Ich hatte hobbymäßig mit C++ angefangen und ich würde es keinem Anfänger empfehlen. Um genau zu sein, war es einfacher und schneller, in C# zu coden und alle paar Wochen den selbst geschriebenen C#-Code in C++ zu übersetzen (oder zumindest Teile davon). Klassen, Lambdas - selbst Pointer - wurden erst dadurch so richtig klar. Wenn vor allem Ergebnisse im Vordergrund stehen sollen, würde ich Python oder F# nehmen. Letzteres ist aber relativ exotisch.


----------



## Olstyle (30. August 2017)

*AW: Welche Programmiersprache für totale Anfänger/Dummies ?*

F# ist halt Fortan auf .NET. Abgesehen von Mathestudenten (und auch da holt Matlab auf) dürften das aber wirklich nicht mehr viele nutzen.


Zeiss schrieb:


> Wobei Programmierer != Entwickler...


Das sowieso. Dem Entwickler sollte die Sprache egal sein, der hat "höhere" Ziele.


----------



## Zeiss (9. September 2017)

*AW: Welche Programmiersprache für totale Anfänger/Dummies ?*



Placebo schrieb:


> Ich hatte hobbymäßig mit C++ angefangen und ich  würde es keinem Anfänger empfehlen. Um genau zu sein, war es einfacher  und schneller, in C# zu coden und alle paar Wochen den selbst  geschriebenen C#-Code in C++ zu übersetzen (oder zumindest Teile davon).  Klassen, Lambdas - selbst Pointer - wurden erst dadurch so richtig  klar.

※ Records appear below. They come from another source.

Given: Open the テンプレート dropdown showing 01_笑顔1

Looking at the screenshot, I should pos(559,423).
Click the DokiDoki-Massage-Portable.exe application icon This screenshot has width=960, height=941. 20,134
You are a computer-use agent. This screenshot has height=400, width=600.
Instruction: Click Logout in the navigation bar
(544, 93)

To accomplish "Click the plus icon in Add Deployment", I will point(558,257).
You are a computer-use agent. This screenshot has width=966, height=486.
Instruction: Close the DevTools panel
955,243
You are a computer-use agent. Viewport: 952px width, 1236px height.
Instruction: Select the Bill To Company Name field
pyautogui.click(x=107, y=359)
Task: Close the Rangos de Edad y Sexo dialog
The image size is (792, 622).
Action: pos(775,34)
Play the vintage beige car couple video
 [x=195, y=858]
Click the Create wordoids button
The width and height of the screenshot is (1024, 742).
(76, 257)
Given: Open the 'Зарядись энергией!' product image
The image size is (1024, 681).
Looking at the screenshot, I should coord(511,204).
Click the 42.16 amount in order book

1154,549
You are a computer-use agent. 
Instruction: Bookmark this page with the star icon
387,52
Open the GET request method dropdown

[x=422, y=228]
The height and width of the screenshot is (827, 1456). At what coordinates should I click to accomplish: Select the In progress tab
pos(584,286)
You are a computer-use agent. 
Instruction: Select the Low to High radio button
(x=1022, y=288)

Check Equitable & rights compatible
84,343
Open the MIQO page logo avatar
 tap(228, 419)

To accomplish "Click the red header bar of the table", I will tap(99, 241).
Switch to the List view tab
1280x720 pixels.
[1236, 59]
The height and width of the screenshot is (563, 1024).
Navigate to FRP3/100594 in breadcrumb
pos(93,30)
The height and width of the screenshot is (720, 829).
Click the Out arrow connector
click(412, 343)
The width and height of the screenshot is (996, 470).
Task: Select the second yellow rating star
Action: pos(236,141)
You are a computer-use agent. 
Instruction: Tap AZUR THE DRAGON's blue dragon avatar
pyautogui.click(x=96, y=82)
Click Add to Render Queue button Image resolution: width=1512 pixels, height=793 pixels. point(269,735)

Hättest mit C angefangen, hättest Du das Problem nicht. 

Ich verstehe nicht, warum so viele mit den Pointer und Referenzen solche Probleme haben...



Olstyle schrieb:


> Das sowieso. Dem Entwickler sollte die Sprache egal sein, der hat "höhere" Ziele.



Richtig. Dem Entwickler ist die Sprache egal, es ist nur ein Werkzeug, welches, dem UseCase angepasst, angewendet wird. Ob C oder C++ oder C# oder Java ist egal, der Weg ist derselbe.


----------



## Cheekymonkeey (18. September 2017)

*AW: Welche Programmiersprache für totale Anfänger/Dummies ?*



Placebo schrieb:


> Ich hatte hobbymäßig mit C++ angefangen und ich würde es keinem Anfänger empfehlen. Um genau zu sein, war es einfacher und schneller, in C# zu coden und alle paar Wochen den selbst geschriebenen C#-Code in C++ zu übersetzen (oder zumindest Teile davon). Klassen, Lambdas - selbst Pointer - wurden erst dadurch so richtig klar. Wenn vor allem Ergebnisse im Vordergrund stehen sollen, würde ich Python oder F# nehmen. Letzteres ist aber relativ exotisch.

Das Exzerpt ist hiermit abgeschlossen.